My aunt remembers a time when verifying voter eligibility was based on facial recognition: If a poll worker recognized you as living in the precinct where you said you lived, you could vote. Now, voters must be properly registered ahead of time and bring their photo IDs to the polls. Workers then check their list of registered voters to ensure you are eligible.

In Belize, where ballots are counted by hand, each voter dips an index finger into red ink to show he or she has already cast a ballot. Afterward, many people lingered in the school yard chatting with friends, meeting the candidates themselves or simply taking in the scene.

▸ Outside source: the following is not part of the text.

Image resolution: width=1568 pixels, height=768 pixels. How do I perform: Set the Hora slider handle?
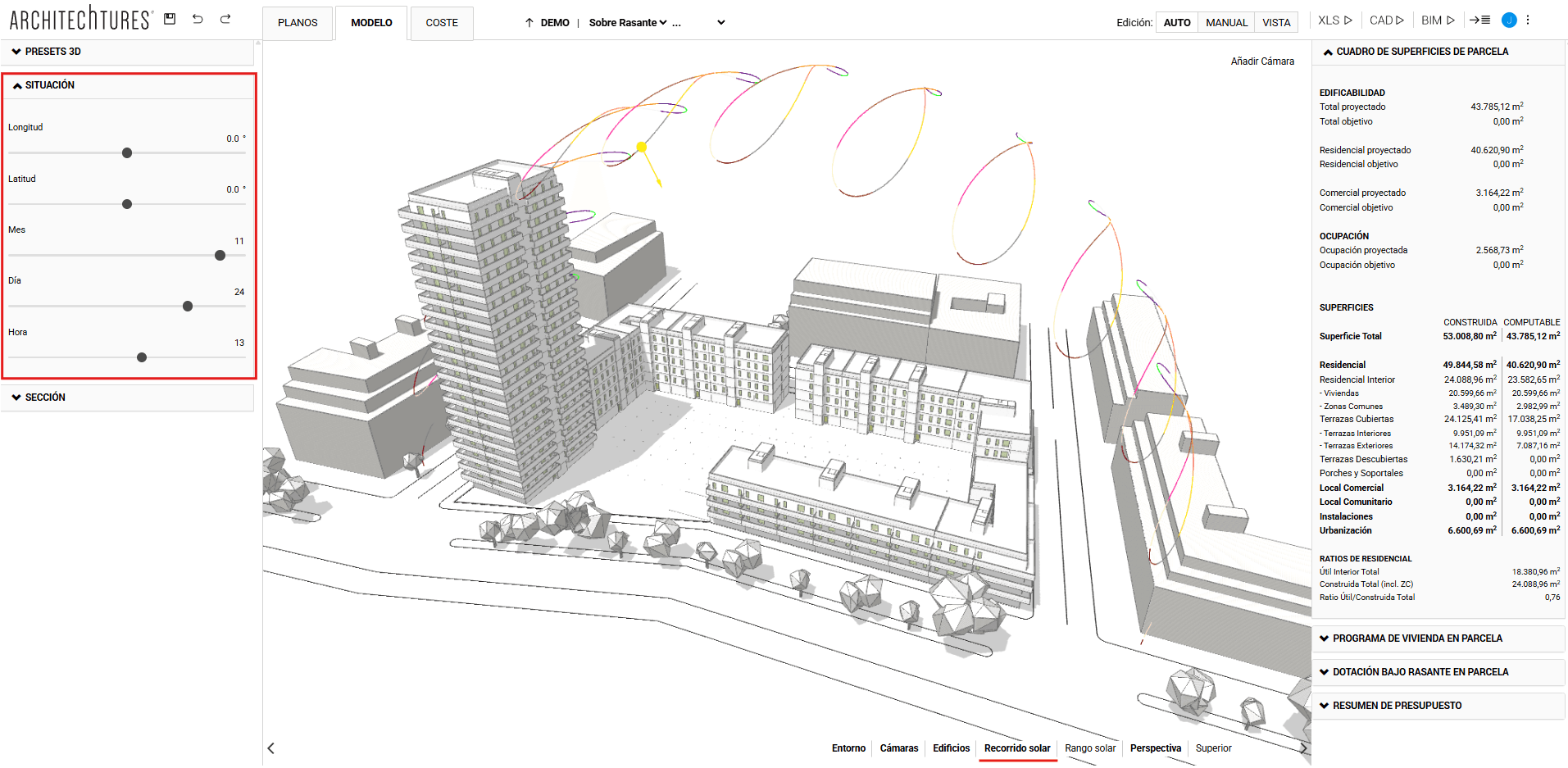tap(141, 357)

FullSizeRenderHon. Anthony “Boots” Martinez, Minister of Human Development, Social Transformation and Poverty Alleviation, mingled among the voters–shaking hands and thanking people for turning out.

Also on hand, the man whose departure from the party precipitated the convention: Melvin Hulse, former division standard bearer, came out to cast his ballot. In June, Hulse stepped down after a scandal involving tape recordings–recordings on which he reportedly slammed his party leader, Prime Minister Dean Barrow. Despite being in disgrace with party leadership, Hulse seems to remain popular with many voters, who greeted him with familiarity and affection. No doubt, Hulse voted for Nathan Young, whom he endorsed upon resigning from the party and his government post.

Overall, the atmosphere was peaceful and even festive. The stream of voters throughout the morning was steady and orderly. Still, the atmosphere, however easy-going, carried with it an urgency: This is important; we can vote, and we will vote.